The Middle of Everywhere: Helping Refugees Enter the American Community by Mary Pipher
[Full disclosure: This is a book I borrowed from the library where I work, so I read the book for free.]
I've waited a few days to blog since reading The Middle of Everywhere: Helping Refugees Enter the American Community by Mary Pipher (2002) since I couldn't quite decide what I wanted to say.
Probably best known as the author of Reviving Ophelia, Pipher is a clinical psychologist who happens to live where I live (Lincoln, Nebraska), though I've never met her. She obviously has a great love for Lincoln and a strong interest in helping refugees build new lives here, one of the top American cities where immigrants are sent to live. There are thriving communities of Vietnamese, Sudanese, Bosnian, Kurdish, etc. people living in Lincoln now.
My biggest complaint about The Middle of Everywhere, which is obviously written to provide a roadmap for groups and individuals interested in assisting refugees and as a way to increase the understanding of those born in the United States about what immigrants to this country experience, is the overall tone.

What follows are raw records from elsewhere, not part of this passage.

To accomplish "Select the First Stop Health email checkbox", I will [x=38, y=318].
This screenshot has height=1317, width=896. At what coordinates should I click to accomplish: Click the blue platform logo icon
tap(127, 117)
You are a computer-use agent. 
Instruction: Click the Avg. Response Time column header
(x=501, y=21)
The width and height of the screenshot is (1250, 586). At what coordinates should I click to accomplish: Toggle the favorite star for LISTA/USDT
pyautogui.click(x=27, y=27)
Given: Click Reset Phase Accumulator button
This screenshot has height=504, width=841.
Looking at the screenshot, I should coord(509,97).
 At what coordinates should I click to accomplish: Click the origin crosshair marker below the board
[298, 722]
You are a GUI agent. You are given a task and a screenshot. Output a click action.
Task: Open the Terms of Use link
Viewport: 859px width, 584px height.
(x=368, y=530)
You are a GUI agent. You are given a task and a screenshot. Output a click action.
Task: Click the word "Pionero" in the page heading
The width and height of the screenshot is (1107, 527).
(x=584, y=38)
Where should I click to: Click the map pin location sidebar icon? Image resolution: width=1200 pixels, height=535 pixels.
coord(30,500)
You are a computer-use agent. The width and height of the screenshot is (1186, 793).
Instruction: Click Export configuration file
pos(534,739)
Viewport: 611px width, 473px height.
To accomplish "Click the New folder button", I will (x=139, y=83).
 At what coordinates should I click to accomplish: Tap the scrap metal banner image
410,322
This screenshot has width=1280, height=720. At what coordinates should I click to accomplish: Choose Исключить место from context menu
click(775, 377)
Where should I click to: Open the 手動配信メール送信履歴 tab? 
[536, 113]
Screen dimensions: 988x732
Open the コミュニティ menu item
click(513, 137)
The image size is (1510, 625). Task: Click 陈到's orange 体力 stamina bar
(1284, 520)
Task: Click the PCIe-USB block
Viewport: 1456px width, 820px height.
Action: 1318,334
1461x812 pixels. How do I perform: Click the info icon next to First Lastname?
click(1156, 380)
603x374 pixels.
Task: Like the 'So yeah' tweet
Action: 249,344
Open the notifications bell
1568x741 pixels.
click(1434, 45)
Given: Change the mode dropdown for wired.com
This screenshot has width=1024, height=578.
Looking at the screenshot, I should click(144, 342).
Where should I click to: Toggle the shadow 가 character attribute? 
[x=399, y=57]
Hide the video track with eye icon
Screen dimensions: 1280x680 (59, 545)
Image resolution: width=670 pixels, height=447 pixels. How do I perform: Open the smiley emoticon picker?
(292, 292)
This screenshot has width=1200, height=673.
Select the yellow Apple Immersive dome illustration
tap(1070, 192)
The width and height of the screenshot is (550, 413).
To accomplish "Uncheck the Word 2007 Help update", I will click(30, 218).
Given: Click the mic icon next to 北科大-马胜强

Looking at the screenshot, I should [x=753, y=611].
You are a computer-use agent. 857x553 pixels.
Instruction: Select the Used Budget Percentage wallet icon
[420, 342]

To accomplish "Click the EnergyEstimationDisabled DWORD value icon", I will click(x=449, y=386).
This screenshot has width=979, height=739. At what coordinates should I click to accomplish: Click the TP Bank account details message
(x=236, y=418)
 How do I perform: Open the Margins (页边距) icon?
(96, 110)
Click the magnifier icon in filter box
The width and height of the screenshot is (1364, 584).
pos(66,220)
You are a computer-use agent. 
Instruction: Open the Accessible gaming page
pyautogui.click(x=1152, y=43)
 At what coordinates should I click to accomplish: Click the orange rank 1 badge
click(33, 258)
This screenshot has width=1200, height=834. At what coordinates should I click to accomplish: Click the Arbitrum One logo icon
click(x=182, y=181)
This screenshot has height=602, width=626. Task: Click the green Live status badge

Despite obviously caring about the people she helps, Pipher still sounds patronizing as she describes her interactions with them.
Also, and this is definitely a recurrent theme in my postings, the book could easily be dropped to half the size with the oversight of a decent editor. Half the size and probably two or three times the quality.
Despite having an interest in cultural interactions and enjoying reading about people living in my community, I can't recommend anyone rush to read this book.
My overall personal rating of The Middle of Everywhere is a C+.